There is this underlying buzzing fear and anxiety in every day life. This, soft humming in the back of your mind as you try and carry out your new normal. The normal where you barely leave your house, you eat at home more, you go for walks but cross the street to the other side when someone else is walking by to maintain distance. It's there lingering in the shadows as you work from home and take up the role of teacher for your children because their lives too have had to adapt to a new way of life.
There are minute distractions. Small pieces of bliss plucked from the chaos that is our rapidly changing world. Walks in the fresh air. Working from home and being able to spend more time with your children because of it. A clean house because there is nothing else to do. Less traffic on the roads when you are able to get out. But then there is always the lingering reminders that there has been a great shift in the world. That it is not as safe as your brain is trying to convince you of.
Tape on the floor at the store, signs stating to stand 6 feet apart, glimpses of people wearing gloves and masks over their face, the wide eyed panic of everyone in the vicinity if someone coughs. Small glimpses of a bigger picture. And then you turn on the news, and the reality slams into your chest like a freight train. Your pocket of the world is lucky, your community has not been hit so hard by it...yet. But others, they are suffering. They are on the verge of collapse.
The images that are flashing across the screen of multiple graves being built, a story of a family losing three family members in the course of three days and being unable to have a funeral and mourn as we are used to. Refrigerator trucks lining up outside of hospitals to act as makeshift morgues because everything is getting overrun. Life is changing rapidly, and the realization that you are perhaps weeks away from the same fate is scary. Anxiety inducing panic swirls in your chest, and all you can do is watch in horror.

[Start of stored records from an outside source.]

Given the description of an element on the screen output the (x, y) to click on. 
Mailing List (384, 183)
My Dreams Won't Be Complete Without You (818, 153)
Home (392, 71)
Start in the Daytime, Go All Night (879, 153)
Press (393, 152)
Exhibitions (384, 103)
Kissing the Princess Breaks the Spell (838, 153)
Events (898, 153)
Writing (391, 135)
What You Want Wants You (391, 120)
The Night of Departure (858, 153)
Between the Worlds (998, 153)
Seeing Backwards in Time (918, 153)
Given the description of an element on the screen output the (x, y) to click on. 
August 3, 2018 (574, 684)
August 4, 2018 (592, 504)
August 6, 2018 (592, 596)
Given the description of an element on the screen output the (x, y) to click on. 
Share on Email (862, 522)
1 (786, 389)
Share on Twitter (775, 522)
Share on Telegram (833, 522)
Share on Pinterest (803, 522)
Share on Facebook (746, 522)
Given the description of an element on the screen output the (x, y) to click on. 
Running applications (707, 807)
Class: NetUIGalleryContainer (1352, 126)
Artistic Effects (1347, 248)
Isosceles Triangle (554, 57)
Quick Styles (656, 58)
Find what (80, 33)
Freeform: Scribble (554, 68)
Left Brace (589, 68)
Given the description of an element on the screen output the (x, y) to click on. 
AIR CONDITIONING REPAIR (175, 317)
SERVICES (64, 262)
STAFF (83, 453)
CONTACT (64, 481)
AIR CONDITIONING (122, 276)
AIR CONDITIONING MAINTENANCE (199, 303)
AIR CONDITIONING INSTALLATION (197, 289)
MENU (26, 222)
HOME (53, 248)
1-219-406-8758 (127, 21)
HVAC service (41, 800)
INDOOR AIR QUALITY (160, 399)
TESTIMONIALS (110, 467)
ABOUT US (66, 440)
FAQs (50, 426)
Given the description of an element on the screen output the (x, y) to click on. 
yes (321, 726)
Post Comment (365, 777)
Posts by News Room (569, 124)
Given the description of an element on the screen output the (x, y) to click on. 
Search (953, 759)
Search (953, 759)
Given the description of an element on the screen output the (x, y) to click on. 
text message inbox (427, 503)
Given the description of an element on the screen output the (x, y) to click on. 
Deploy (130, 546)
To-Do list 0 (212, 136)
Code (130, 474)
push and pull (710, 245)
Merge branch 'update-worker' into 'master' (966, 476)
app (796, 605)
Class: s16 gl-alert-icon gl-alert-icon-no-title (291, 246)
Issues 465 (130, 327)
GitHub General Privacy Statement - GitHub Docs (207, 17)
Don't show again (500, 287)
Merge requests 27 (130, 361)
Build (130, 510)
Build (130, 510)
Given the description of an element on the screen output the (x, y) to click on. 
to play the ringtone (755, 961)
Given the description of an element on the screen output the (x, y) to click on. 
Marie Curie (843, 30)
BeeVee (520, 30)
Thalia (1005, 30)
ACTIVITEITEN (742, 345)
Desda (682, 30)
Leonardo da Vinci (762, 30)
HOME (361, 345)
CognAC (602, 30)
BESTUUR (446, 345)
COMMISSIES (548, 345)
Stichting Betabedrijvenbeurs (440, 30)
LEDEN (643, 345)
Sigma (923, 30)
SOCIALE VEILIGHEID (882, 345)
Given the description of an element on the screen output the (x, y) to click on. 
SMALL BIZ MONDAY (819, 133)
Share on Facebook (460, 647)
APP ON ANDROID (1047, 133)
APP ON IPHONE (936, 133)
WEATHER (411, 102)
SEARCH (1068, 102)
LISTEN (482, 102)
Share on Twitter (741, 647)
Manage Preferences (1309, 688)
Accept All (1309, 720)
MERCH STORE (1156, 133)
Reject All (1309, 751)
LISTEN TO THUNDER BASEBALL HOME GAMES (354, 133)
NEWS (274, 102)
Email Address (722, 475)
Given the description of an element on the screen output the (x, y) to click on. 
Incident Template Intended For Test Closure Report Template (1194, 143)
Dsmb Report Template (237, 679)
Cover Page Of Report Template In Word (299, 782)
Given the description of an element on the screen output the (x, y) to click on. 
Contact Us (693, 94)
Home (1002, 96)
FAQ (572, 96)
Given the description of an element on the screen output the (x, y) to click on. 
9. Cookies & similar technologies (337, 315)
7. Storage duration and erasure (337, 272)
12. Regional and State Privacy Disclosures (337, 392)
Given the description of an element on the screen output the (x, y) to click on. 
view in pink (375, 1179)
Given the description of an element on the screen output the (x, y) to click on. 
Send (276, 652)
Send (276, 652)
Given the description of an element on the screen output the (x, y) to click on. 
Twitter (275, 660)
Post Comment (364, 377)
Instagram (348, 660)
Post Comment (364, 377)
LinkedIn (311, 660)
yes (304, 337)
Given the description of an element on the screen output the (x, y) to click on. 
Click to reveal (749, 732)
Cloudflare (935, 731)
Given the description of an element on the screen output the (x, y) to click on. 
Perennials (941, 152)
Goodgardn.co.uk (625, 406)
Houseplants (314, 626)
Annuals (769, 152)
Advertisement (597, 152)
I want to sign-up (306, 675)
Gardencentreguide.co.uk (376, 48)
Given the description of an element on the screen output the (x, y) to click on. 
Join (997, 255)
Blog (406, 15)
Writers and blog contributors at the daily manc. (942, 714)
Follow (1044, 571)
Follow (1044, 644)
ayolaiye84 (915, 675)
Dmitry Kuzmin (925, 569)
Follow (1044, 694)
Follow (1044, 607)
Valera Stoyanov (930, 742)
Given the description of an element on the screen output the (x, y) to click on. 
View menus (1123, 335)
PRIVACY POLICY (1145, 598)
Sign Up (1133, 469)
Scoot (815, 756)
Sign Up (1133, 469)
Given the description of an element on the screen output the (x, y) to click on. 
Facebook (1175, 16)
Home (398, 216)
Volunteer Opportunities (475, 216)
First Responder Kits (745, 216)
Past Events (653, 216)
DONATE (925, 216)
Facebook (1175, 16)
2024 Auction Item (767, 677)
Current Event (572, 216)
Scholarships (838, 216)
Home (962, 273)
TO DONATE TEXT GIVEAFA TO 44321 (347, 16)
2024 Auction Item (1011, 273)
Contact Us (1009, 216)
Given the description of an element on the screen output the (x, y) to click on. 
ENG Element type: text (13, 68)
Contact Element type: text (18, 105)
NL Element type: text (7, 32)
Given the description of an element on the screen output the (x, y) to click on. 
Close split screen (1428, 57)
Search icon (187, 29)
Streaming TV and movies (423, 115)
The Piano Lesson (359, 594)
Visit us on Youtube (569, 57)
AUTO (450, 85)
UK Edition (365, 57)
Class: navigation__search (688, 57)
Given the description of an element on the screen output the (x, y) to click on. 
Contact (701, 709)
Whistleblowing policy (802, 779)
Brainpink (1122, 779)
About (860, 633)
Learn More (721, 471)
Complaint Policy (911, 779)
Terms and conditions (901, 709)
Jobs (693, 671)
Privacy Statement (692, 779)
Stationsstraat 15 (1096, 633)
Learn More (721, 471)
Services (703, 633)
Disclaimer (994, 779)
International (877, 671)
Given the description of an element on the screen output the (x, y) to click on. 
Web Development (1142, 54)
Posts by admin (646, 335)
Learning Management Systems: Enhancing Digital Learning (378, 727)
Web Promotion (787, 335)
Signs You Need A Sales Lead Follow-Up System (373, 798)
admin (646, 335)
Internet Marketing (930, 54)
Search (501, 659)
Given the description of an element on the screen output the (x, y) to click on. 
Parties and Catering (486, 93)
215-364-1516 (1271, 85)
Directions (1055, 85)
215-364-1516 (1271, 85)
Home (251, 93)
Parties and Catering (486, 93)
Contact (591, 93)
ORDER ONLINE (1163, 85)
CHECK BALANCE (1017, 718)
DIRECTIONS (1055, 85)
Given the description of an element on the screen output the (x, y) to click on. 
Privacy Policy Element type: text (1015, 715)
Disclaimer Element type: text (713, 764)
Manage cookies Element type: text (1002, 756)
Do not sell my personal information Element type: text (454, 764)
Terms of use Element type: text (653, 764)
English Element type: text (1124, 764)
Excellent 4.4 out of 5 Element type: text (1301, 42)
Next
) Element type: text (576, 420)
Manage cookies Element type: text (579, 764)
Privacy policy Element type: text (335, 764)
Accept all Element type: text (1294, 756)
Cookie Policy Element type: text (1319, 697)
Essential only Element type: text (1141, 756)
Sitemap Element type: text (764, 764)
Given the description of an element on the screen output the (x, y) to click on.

And then there are moments where you shut off the tv, put down your phone, and walk away from the outside world for a moment. And you try and take in the extra time with family, though you miss your other family members and friends.
Times right now are scary. Very scary. And everyone keeps saying to hold on to the hope that you are still employed, hang on to the extra time you get with family, count your blessings that everyone is healthy. But still, that fear is still very real in the pit of your stomach, in the back of your mind.
It is okay to be scared. It is okay to not always be positive and uplifting. You are okay to not be okay. Everything right now is not sunshine and fucking roses. The world is hurting now, and you have every right to process that, to feel it. But also do not dwell in it long, do not let it drag you down. Feel your emotions, process them, and then have faith that in time this will pass. Yes it may leave us living in a new world, but at least we will be living.